Since the problems of immigration and illegal immigration have been brought to the forefront of the national conversation, one thing that is frequently said by opponents of enhanced immigration enforcement and other additional measures by the government is that laws are already in place which effectively achieve the ends desired, and that more laws are not only unnecessary, but unlikely to be any more effective.
The same can be said of the United States’ money laundering laws. While they are not bulletproof, and while they do not prevent money laundering from happening (as laws do not inherently prevent anything at all from happening), they do punish those who get caught trying to cheat the system. A new bill (S. 1241) introduced by Senator Chuck Grassley specifically targets Bitcoin and other cryptocurrencies and ties them in with terrorist financing and money laundering, making demands on subordinate agencies to find methods of blocking certain cryptocurrencies and digital assets allegedly tied to so-called terrorism. Specifically, agencies involved (such as ICE and the TSA) have to find out a way to “interdict” digital currencies and compile a report within 18 months for:
[D]etailing a strategy to interdict and detect prepaid access devices, digital currencies, or other similar instruments, at border crossings and other ports of entry for the United States.
Additional provisions in the bill make it such that simply having a blank check, which is signed and can be drawn on an account that has more than $10,000, is considered carrying more than $10,000 and must be declared. This bit is Orwellian in natures, since someone may have no clue how much is in the account of the person who gave them the check.

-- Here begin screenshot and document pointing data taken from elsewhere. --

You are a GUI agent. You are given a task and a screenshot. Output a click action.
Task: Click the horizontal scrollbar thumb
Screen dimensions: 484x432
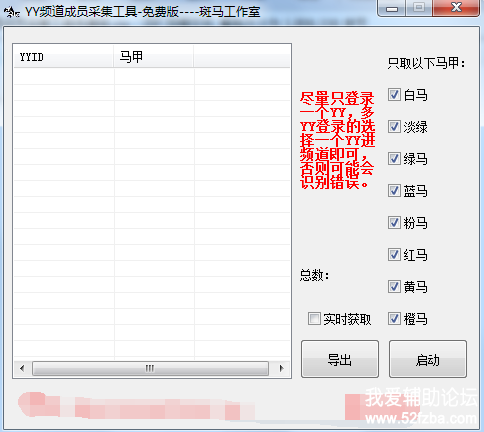point(150,368)
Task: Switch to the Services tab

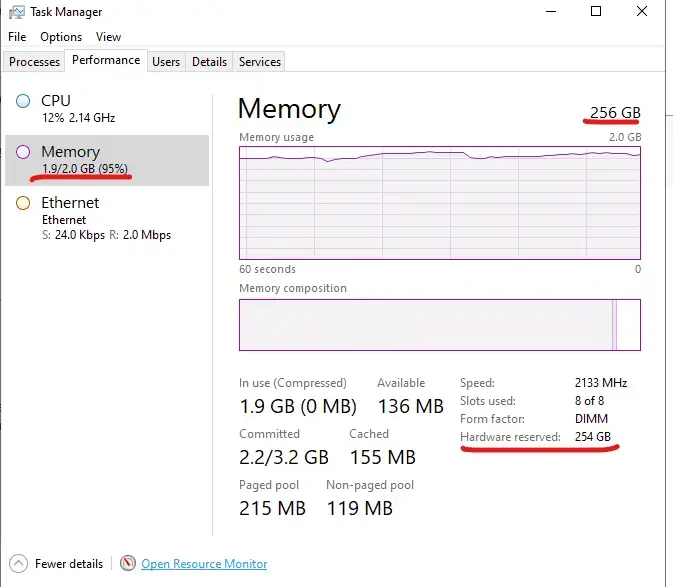Action: [260, 62]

While cutting off the financing of groups which are dedicated to senseless murder and the establishment of religious states is an admirable goal, the question of how these changes to existing law will actually achieve that has to be examined. For starters, existing regulations already make it illegal to fund or assist a terrorist organization in any way. Then, most such organizations have an all but impossible task if they want to use anything outside of cash. Cash is already highly detectable by border agencies in a number of ways, and in some ways as difficult to smuggle as are drugs. The second problem arises when you consider what they are doing here – regulating incoming money without providing any proof that it would or could do anything to prevent domestic terrorist activities.

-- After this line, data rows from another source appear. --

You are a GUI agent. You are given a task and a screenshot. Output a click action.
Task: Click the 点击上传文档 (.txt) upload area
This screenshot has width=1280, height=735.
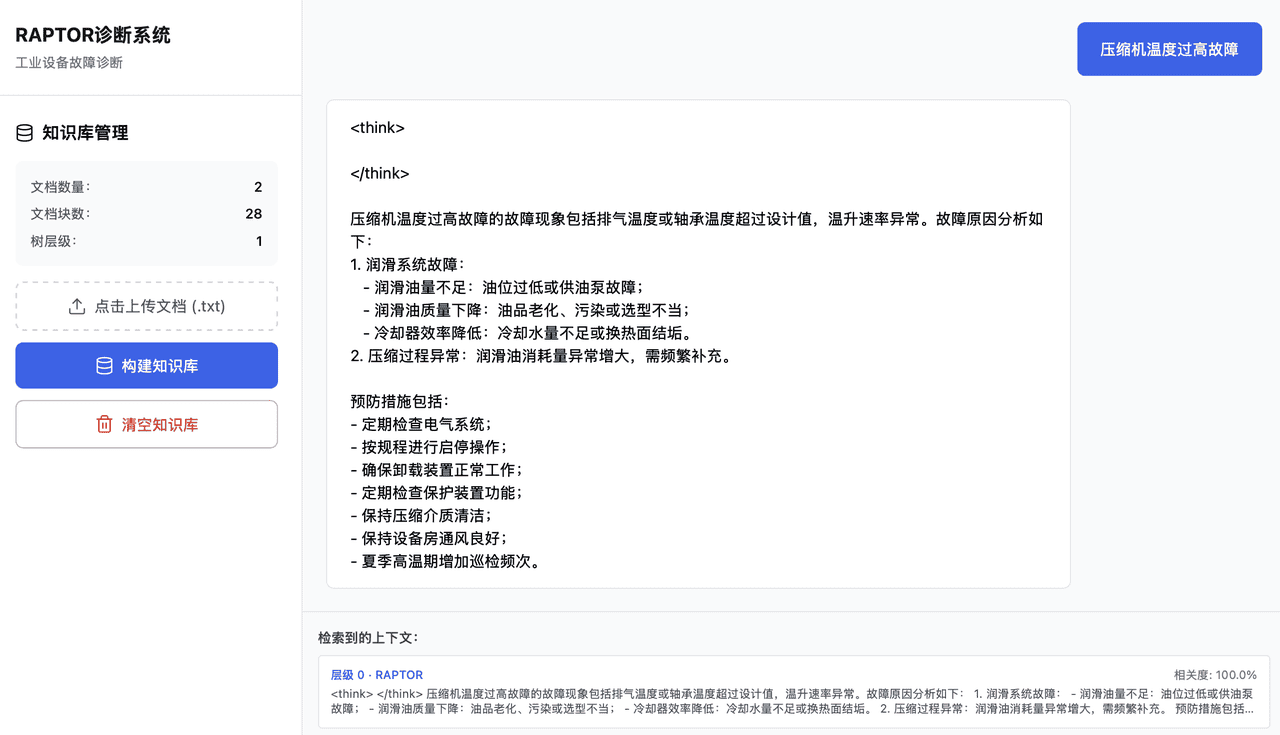[146, 306]
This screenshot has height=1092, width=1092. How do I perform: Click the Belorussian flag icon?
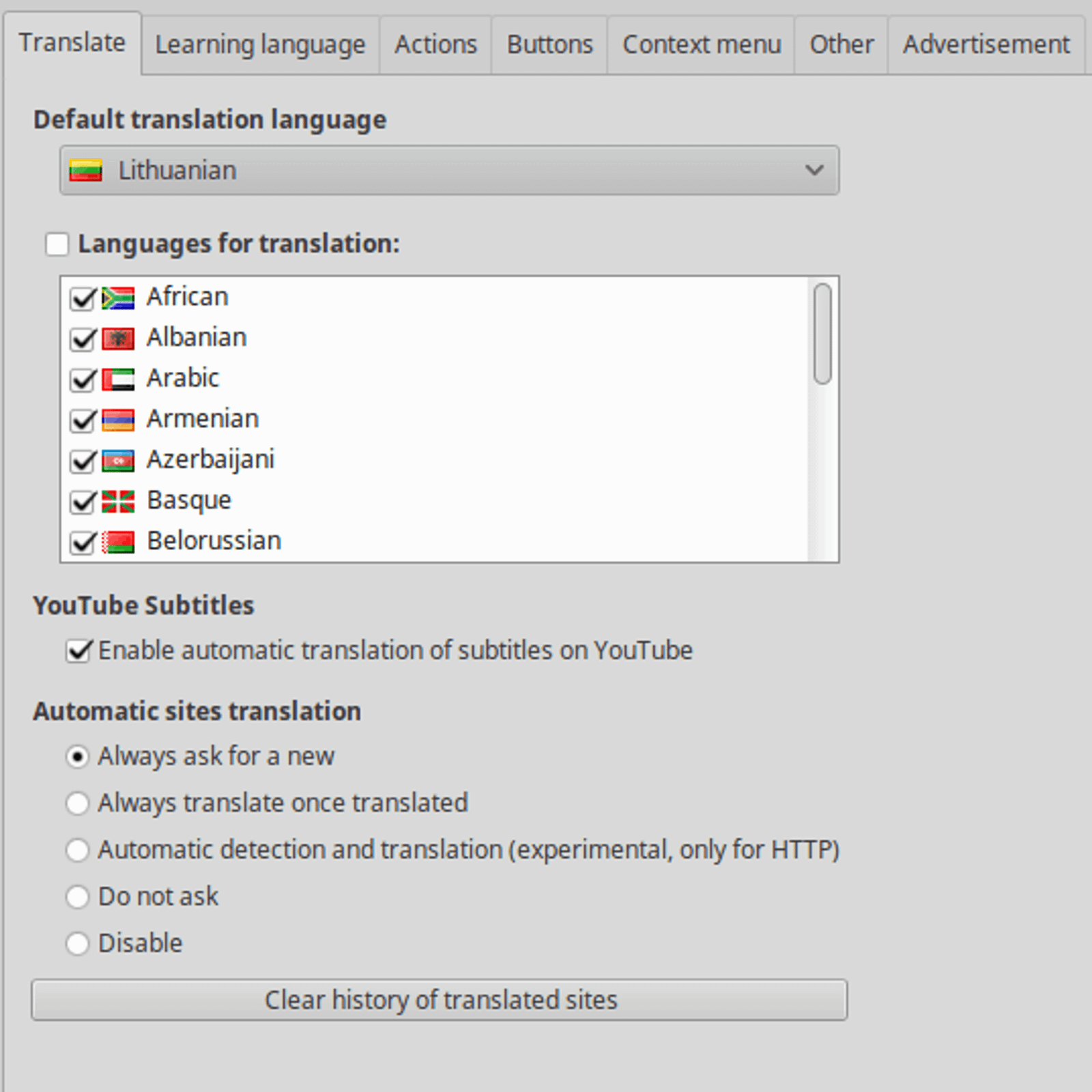[x=118, y=542]
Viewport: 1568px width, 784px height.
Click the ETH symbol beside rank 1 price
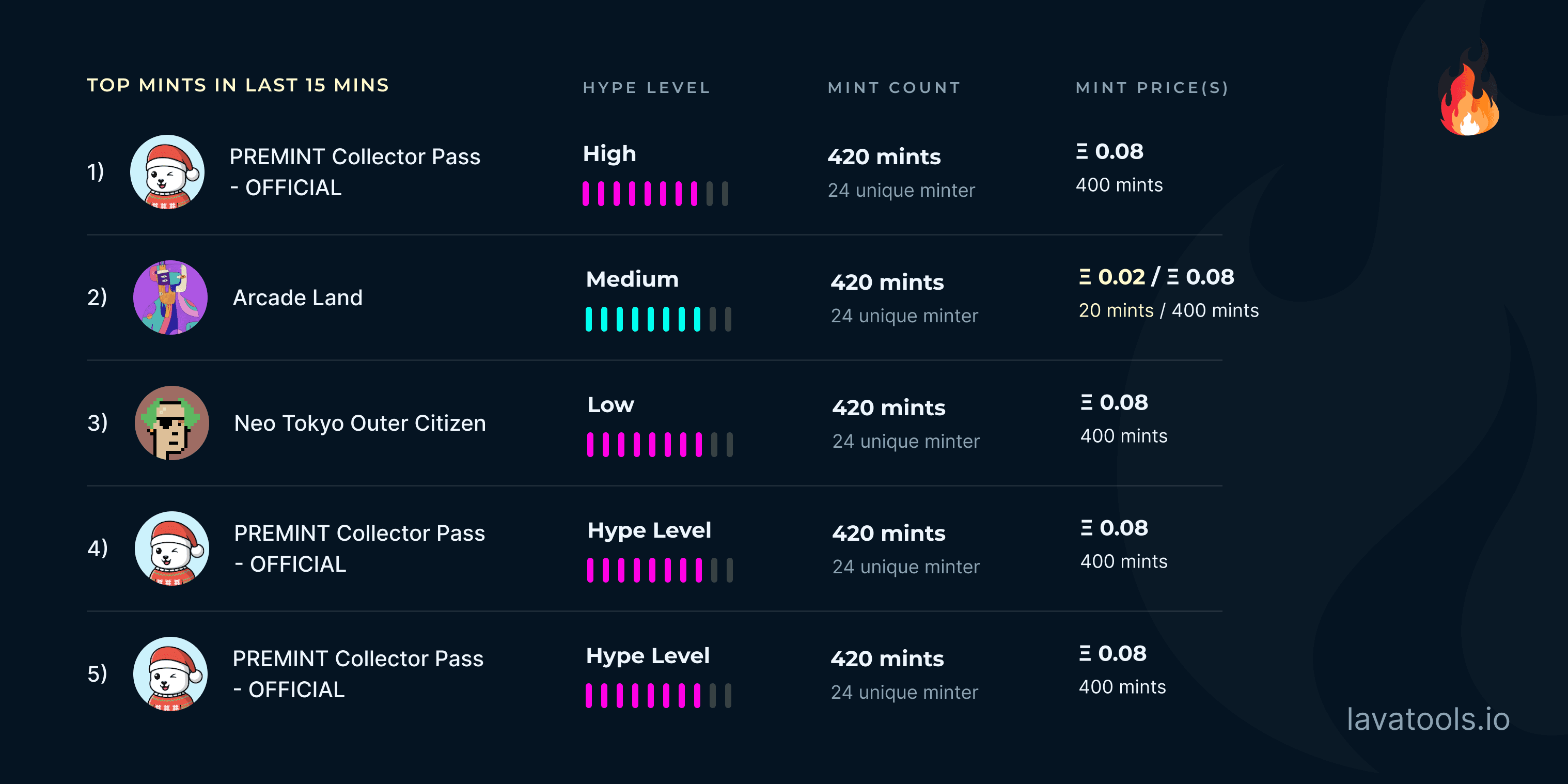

Thus, it comes as no surprise that many libertarians and cryptoanarchists automatically view this move as a way to criminalize traveling with bitcoins. Luckily for the average bitcoiner, it’s trivial to hide bitcoins, and the agencies that have been directed to detect them will have a serious hurdle in so doing. Those who are more interested in following the law to the letter are more than welcome to declare the full amount and accounting of their bitcoins, but ultimately it is left up to the agent’s discretion as to whether or not your money is involved in a crime, and Bitcoin is generally treated the same as cash.

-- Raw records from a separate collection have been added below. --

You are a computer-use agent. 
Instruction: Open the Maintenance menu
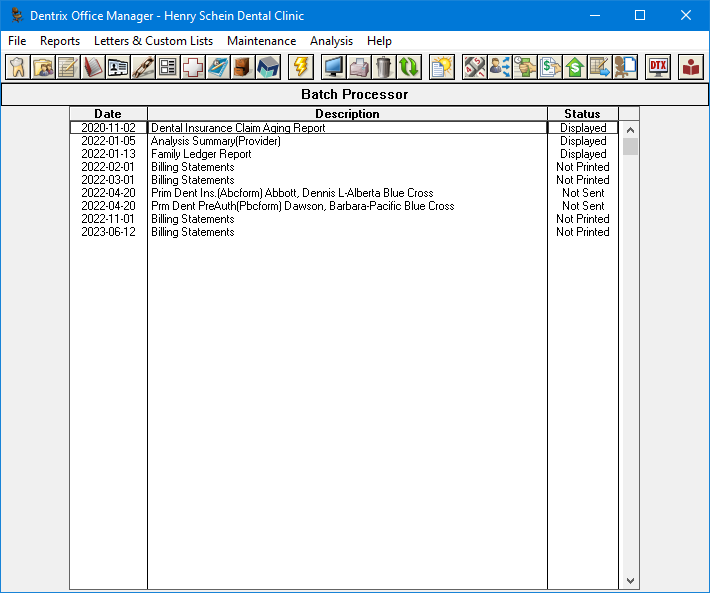(261, 41)
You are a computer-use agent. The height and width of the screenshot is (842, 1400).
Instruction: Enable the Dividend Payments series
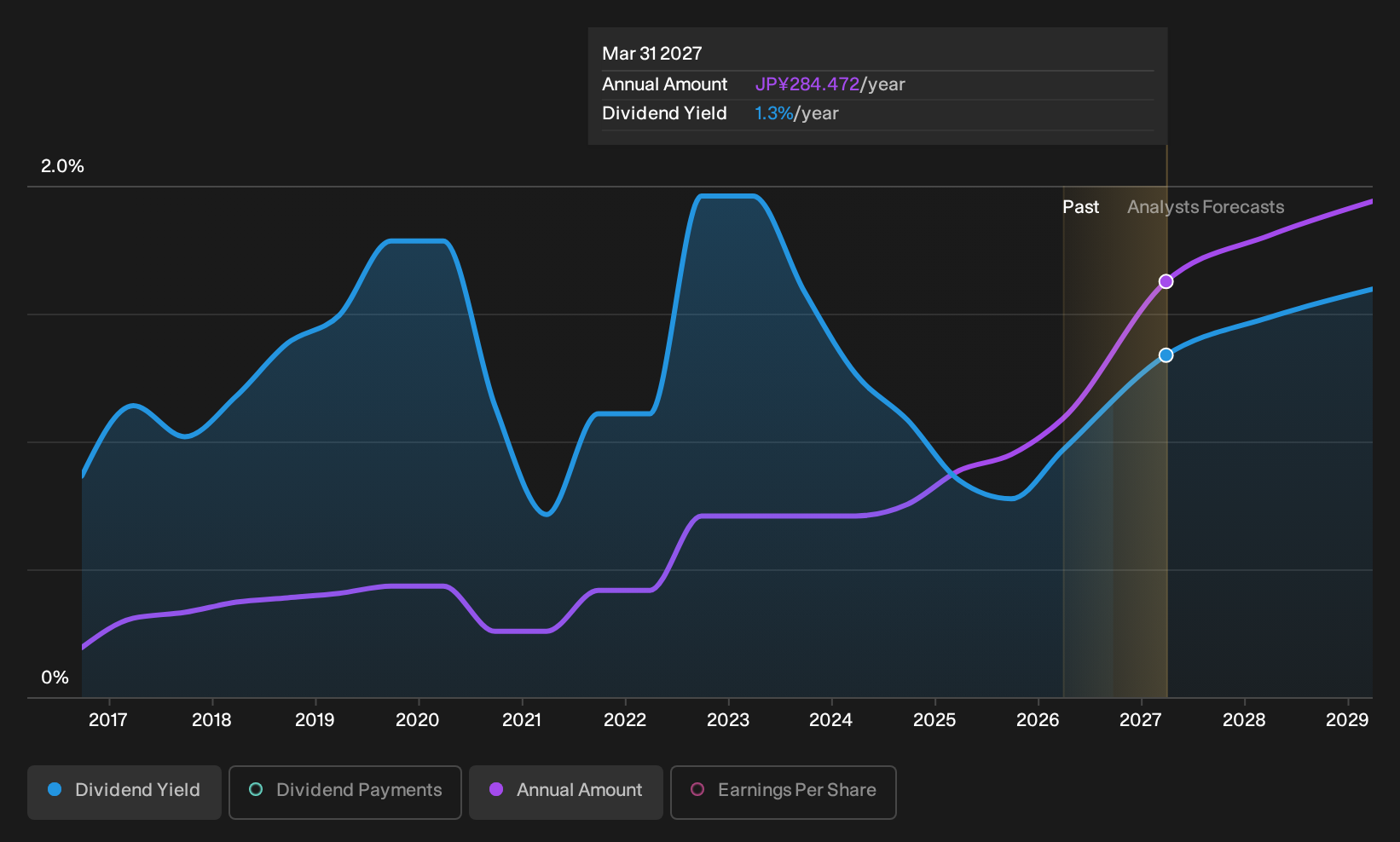click(345, 792)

The cryptographic nature of cryptocurrencies, it seems, will become more important than ever in the coming days. What they don’t know is not there cannot be demanded from one, yet we would of course prefer a more just world where the government was not so interested in seizing every bit of wealth private citizens extract from the economy for themselves with no help from said government and, in the case of cryptocurrency operations, little or no protection not to mention yearly hassles of noticeable scale.